Simultaneously, achieving higher yields on farm will reduce the need for agriculture expansion into the remaining natural habitats that are vital for biodiversity and other ecosystem services. Achieving more crops per acre of land, per drop of water, and per measure of other farm inputs will resist pressures on land occupancy and therefore provide more space for biodiversity and ecosystem conservation.

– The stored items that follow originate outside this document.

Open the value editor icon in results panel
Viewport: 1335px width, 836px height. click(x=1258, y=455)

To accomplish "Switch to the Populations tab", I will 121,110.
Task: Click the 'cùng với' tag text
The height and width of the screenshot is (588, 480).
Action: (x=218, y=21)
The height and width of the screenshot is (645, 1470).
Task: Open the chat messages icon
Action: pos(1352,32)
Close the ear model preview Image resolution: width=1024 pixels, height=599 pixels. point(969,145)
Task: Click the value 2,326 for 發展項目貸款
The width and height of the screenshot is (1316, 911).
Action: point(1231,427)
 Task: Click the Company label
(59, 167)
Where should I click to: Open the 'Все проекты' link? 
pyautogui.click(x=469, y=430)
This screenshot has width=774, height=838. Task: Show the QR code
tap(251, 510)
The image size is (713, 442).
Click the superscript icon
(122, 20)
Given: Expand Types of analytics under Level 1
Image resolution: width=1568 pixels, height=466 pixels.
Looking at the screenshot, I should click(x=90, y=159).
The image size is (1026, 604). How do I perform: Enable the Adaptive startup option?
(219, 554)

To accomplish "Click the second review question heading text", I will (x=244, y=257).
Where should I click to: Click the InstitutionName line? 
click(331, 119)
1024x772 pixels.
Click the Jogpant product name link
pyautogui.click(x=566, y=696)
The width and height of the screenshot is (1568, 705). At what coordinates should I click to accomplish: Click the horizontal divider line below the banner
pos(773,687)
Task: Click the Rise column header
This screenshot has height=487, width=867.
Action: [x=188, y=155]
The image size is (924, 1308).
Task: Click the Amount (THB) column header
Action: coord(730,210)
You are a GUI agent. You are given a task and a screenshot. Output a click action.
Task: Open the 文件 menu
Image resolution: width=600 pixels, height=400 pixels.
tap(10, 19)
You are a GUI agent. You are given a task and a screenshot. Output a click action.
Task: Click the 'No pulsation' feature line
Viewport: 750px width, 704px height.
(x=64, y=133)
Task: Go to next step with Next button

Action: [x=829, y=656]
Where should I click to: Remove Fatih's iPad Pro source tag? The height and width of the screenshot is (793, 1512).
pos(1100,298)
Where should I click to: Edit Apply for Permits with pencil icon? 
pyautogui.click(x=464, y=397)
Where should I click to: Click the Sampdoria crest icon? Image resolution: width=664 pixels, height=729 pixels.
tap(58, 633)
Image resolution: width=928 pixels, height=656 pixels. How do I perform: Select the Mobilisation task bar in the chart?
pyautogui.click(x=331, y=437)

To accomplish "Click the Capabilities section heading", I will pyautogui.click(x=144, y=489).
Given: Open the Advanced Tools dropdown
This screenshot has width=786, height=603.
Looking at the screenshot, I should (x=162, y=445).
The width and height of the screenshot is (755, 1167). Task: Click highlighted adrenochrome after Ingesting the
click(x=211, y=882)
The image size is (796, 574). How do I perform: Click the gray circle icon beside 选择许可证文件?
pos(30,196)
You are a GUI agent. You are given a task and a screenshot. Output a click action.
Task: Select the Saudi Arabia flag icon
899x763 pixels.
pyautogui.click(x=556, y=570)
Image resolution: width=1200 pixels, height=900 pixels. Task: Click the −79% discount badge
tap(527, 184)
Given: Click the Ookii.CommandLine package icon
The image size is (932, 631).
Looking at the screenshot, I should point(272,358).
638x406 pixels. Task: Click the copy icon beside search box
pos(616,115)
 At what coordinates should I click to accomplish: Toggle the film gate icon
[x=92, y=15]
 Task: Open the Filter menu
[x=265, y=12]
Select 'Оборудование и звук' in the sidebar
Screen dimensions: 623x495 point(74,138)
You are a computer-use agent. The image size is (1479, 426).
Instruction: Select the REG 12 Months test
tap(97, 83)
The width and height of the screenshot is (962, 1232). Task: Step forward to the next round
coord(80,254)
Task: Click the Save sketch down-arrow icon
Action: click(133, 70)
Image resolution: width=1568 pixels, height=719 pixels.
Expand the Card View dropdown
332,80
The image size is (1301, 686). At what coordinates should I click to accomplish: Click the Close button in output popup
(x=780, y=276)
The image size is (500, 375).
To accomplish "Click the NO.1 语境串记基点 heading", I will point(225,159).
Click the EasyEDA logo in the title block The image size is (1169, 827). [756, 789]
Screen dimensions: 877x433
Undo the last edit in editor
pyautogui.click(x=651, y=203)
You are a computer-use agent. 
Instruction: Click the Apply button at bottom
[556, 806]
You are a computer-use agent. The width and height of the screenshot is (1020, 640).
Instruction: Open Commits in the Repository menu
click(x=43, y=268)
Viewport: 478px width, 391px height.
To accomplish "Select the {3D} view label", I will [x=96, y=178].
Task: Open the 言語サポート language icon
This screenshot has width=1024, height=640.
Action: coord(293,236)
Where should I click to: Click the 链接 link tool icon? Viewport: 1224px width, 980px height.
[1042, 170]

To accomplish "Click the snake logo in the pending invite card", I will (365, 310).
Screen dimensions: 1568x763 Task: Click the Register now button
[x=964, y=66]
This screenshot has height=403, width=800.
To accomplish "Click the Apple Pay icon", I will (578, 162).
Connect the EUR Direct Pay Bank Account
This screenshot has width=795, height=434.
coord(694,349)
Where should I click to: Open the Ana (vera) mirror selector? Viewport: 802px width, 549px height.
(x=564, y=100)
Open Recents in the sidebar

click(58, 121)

Research shows that the highest potential to create positive impacts on biodiversity can be expected from the greening element “ecological focus areas” (EFAs). EFAs are a mean to create bounding systems in the agricultural landscapes, which should guarantee the networking of biotypes and habitat as well as improved protection of soil, water, and climate. To make EFAs truly effective, agriculture needs to move from single-function to multi-functional benefits of agro-environmental measures. This is possible through the proactive and integrated management of multifunctional field margins (MFFM), which can create a number of benefits for biodiversity conservation, and managing soil and water resources. The concept of MFFM aims to identify and solve multifunctional issues to improve resource efficiency in a practical manner, integrating result-oriented seed mixtures, management practices, and land use planning on a farm scale.
MFFM provides the following specific benefits:
- Restoring, preserving and enhancing biodiversity and the state of landscapes
- Improving water management, including fertilizers and pesticide management
- Preventing soil erosion and improving soil management
Through a simple assessment of the landscape, soil type, geography and climate, it is possible to fit existing farm management options, as well as subsidy and achieve multiple benefits from the implementation of this unitary approach whilst maintaining a sustainable and productive farming business.
The information and views set out in this Cultural Landscapes Blog are those of the author(s) and do not necessarily reflect the official opinion of the HERCULES project nor the European Commission.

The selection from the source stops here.